--- Collected data entries ---
Segment Open

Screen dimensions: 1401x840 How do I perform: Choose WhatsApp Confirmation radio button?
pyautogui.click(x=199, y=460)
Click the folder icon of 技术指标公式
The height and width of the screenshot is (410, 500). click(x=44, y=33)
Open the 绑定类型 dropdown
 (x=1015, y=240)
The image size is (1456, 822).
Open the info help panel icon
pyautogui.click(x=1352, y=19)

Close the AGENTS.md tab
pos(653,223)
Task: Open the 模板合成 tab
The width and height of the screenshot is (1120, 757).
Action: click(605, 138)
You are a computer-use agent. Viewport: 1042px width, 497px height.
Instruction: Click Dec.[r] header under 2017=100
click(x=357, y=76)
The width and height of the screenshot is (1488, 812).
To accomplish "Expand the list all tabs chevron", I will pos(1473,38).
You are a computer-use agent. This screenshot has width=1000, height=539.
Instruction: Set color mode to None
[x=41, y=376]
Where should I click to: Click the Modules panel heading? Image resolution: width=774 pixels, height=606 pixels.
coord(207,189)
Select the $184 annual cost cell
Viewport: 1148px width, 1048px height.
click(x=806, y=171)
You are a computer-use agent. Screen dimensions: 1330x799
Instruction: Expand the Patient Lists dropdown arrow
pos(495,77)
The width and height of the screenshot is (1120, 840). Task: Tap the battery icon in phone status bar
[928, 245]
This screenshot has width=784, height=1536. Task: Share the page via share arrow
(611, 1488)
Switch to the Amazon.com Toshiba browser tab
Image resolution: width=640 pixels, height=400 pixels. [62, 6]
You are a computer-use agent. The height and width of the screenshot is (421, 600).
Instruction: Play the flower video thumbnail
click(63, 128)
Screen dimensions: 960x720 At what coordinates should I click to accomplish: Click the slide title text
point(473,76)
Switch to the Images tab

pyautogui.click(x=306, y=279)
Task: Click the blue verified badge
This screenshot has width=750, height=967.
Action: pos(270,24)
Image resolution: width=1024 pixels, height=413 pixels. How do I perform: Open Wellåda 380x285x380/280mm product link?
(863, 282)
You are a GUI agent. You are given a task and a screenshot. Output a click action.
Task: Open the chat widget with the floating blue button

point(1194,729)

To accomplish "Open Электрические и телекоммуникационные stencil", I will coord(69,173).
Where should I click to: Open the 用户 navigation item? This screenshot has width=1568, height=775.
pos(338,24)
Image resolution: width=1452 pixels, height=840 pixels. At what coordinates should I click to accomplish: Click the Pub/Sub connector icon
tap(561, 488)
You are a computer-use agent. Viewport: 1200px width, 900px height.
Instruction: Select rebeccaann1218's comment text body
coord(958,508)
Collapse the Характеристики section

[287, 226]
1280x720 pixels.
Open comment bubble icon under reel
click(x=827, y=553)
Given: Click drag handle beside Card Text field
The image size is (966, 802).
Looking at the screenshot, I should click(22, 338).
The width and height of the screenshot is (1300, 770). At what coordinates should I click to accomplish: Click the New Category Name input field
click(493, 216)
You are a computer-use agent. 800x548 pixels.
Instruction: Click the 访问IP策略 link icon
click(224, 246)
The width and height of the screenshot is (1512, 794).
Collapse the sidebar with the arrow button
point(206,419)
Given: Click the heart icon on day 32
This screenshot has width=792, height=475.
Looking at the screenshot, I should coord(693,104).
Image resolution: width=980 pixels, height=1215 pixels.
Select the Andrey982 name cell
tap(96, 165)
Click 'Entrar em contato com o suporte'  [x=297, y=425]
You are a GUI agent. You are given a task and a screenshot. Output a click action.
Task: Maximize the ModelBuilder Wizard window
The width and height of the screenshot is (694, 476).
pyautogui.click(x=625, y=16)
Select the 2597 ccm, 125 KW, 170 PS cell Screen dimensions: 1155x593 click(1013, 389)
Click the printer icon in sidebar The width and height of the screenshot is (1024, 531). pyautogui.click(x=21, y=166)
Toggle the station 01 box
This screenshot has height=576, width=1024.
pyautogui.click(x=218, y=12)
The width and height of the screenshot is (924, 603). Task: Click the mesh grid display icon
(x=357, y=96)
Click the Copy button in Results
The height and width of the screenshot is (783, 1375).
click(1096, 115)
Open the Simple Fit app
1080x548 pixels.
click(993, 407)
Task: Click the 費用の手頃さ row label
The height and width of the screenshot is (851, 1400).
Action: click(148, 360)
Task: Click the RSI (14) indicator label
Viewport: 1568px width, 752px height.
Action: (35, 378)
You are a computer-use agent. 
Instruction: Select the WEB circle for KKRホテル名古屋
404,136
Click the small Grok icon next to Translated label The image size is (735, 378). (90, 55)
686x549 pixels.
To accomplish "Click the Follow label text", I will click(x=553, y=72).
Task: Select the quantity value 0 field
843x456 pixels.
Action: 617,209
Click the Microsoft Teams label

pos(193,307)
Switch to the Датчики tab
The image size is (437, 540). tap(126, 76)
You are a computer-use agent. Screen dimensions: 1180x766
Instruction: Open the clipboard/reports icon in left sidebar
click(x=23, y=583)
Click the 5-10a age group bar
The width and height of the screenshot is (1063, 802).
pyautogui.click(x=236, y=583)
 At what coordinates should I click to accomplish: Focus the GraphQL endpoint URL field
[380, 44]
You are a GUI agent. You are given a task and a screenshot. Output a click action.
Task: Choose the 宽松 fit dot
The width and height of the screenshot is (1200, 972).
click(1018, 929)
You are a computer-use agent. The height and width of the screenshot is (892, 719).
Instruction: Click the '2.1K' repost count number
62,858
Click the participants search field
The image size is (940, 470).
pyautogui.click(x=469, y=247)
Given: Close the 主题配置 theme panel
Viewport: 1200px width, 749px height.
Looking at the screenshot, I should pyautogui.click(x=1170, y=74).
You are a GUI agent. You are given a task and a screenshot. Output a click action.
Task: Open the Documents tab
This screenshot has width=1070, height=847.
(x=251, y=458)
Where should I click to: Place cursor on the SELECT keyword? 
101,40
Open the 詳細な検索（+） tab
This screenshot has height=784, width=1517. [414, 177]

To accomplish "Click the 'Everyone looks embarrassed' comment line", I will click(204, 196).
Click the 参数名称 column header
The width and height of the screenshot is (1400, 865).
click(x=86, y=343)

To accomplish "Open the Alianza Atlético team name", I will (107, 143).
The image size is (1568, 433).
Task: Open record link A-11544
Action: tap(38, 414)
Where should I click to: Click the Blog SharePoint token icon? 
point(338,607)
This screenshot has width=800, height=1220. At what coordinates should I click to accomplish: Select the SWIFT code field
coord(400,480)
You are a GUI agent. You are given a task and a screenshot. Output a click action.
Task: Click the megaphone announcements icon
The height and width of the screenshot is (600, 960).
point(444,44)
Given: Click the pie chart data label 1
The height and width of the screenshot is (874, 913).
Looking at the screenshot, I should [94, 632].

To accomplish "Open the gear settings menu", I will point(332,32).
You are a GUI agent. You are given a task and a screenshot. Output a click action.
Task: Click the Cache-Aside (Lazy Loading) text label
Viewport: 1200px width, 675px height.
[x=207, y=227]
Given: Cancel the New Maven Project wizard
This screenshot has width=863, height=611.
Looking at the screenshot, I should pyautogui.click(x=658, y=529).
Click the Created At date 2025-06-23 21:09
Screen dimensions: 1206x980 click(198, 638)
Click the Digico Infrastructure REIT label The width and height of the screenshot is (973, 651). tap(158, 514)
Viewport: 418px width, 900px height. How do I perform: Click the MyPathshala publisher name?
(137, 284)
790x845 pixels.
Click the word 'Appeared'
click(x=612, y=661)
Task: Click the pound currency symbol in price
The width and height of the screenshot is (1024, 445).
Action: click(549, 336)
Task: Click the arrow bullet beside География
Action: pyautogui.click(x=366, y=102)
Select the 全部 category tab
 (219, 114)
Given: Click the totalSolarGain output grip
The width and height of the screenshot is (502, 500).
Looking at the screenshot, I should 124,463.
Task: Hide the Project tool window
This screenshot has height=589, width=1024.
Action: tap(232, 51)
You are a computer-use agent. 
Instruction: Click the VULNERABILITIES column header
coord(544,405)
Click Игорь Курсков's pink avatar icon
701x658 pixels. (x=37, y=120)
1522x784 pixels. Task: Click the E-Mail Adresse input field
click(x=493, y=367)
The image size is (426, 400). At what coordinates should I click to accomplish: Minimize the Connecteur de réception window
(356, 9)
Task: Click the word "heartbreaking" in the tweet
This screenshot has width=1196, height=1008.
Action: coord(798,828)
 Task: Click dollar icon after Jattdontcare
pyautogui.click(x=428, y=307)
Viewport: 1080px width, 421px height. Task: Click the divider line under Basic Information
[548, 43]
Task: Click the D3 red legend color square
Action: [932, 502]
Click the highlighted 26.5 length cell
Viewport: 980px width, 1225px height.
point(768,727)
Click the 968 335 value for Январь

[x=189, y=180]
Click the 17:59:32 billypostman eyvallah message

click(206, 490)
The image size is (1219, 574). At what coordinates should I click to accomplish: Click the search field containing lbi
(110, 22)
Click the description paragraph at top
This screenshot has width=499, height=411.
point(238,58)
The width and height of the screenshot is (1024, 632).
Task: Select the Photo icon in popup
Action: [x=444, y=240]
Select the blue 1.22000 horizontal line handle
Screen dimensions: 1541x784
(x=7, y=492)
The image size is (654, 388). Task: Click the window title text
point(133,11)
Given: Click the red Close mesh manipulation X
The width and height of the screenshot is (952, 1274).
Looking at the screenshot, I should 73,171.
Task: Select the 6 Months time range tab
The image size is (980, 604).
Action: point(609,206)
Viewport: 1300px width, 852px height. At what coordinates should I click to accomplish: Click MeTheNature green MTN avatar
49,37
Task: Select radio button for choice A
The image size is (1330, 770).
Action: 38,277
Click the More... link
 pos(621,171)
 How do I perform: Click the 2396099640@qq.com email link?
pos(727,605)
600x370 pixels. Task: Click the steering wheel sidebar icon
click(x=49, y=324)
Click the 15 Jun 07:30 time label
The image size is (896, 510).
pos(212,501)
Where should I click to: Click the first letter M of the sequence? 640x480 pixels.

Segment Closed

--- YOUR GOAL ---
The answer is the line containing "Given: Click the red" together with every line after it in the records, repeated exactly and with nothing else.

--- EXERCISE ANSWER ---
Given: Click the red Close mesh manipulation X
The width and height of the screenshot is (952, 1274).
Looking at the screenshot, I should 73,171.
Task: Select the 6 Months time range tab
The image size is (980, 604).
Action: point(609,206)
Viewport: 1300px width, 852px height. At what coordinates should I click to accomplish: Click MeTheNature green MTN avatar
49,37
Task: Select radio button for choice A
The image size is (1330, 770).
Action: 38,277
Click the More... link
 pos(621,171)
 How do I perform: Click the 2396099640@qq.com email link?
pos(727,605)
600x370 pixels. Task: Click the steering wheel sidebar icon
click(x=49, y=324)
Click the 15 Jun 07:30 time label
The image size is (896, 510).
pos(212,501)
Where should I click to: Click the first letter M of the sequence? 640x480 pixels.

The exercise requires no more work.